- _Request 1_
In the speech by the UPU Director General, reproduce the passage between "All of these" and "the market share.", inclusive.
- _Request 2_
Render this sentence from the UPU Director General's speech in Spanish: "It’s now exactly a year since we met at our last meeting in Dominican Republic, where we discussed the next World Postal Strategy as well as cooperation priorities for the region for the next cycle."
- _Request 3_
Write the next part of the UPU Director General's speech on postal trends and challenges, picking up after its final sentence.

- _Excerpt_

Speech by UPU Director General Bishar A. Hussein, San José, Costa Rica, 8 June 2016
Dear delegates and participants,
I wish to take this opportunity to thank the organizers of this High Level Conference; PUASP secretariat and the Government of Costa Rica, for inviting the Deputy Director General and I to this forum. I am most grateful for the facilitation and good reception accorded to the UPU delegation in San José.
It’s now exactly a year since we met at our last meeting in Dominican Republic, where we discussed the next World Postal Strategy as well as cooperation priorities for the region for the next cycle.
The outcome of that forum culminated into five key resolutions that contributed positively to the development of the global vision for the Post. The meeting also came up with a clear direction for the Post in the Latin American region. I am particularly glad that you picked the Universal Service Obligation of the Post as an essential factor of national infrastructure and facilitator of economic and social inclusion in your individual countries.
Moreover, you recognized the key role of governments and urged them to support postal development in the region. Furthermore, you identified the postal sector as a key actor for delivering sustainable communications services for all, promoting economic and social development, and enhancing inclusion to support the SDGs.
I recognize the focus for this High-Level Conference is, among others, to look at the international and regional postal trends, address the challenges that come with them as well as harness the opportunities to make the Post contribute more to national development.
You will also be looking at the role of the postal sector in the facilitation of trade, e-commerce and as an important partner for the business supply chain.
All of these topics are key to the future of global post as we position our businesses to a platform that relies more on innovation and use of modern technology. This is an environment where we have new competitors and some of whom are better tooled in the new trading space. We, therefore, are faced with great challenges as we play catch-up at some point and focus on winning the market share.

- _Provided material_
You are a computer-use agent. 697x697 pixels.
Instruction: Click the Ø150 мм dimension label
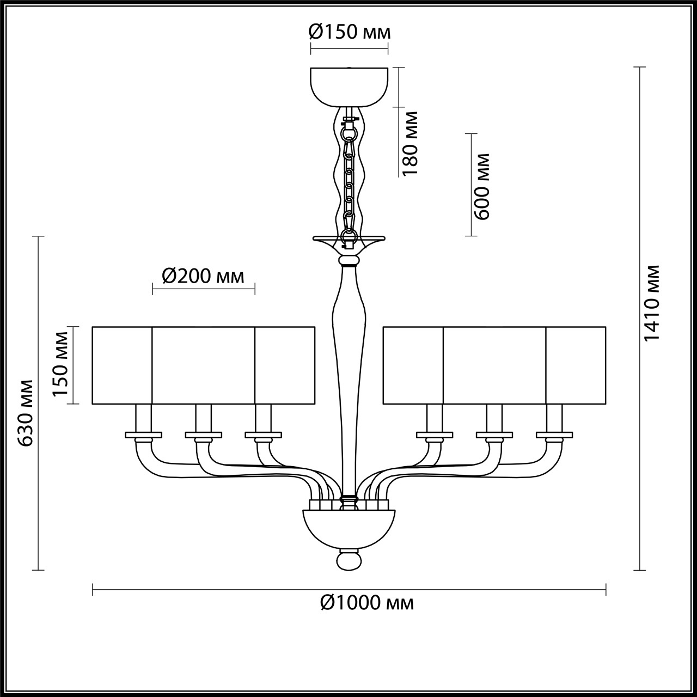click(349, 33)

- _Expected answer 1_
All of these topics are key to the future of global post as we position our businesses to a platform that relies more on innovation and use of modern technology. This is an environment where we have new competitors and some of whom are better tooled in the new trading space. We, therefore, are faced with great challenges as we play catch-up at some point and focus on winning the market share.

- _Expected answer 2_
Hace ahora exactamente un año que nos reunimos en nuestra última reunión en la República Dominicana, donde debatimos la próxima Estrategia Postal Mundial, así como las prioridades de cooperación para la región para el próximo ciclo.

- _Expected answer 3_
But we also have many advantages—some which have been harnessed over a long period of time. Whichever way you look at the situation, this is a turning point for the Post. We all must ready ourselves for the changing situation and adapt to the conditions.
As you focus on the forthcoming Congress and discuss the main topics of focus, I would like to share with you some of the highlights of the Doha Cycle; our performance, success and challenges. We will also share with you priority areas of focus for the future of our Union and the postal industry in general.
When you elected Pascal and I in Doha in 2012, we made certain pledges to you.
We promised to;
I am delighted to report to you that we have made tangible progress in all these areas.
As we prepare for the forthcoming Congress in a few months’ time, I am happy to inform you that we have so far implemented up to 98 per cent of the decisions, resolutions and recommendations handed to the UPU councils and the IB from the last Congress.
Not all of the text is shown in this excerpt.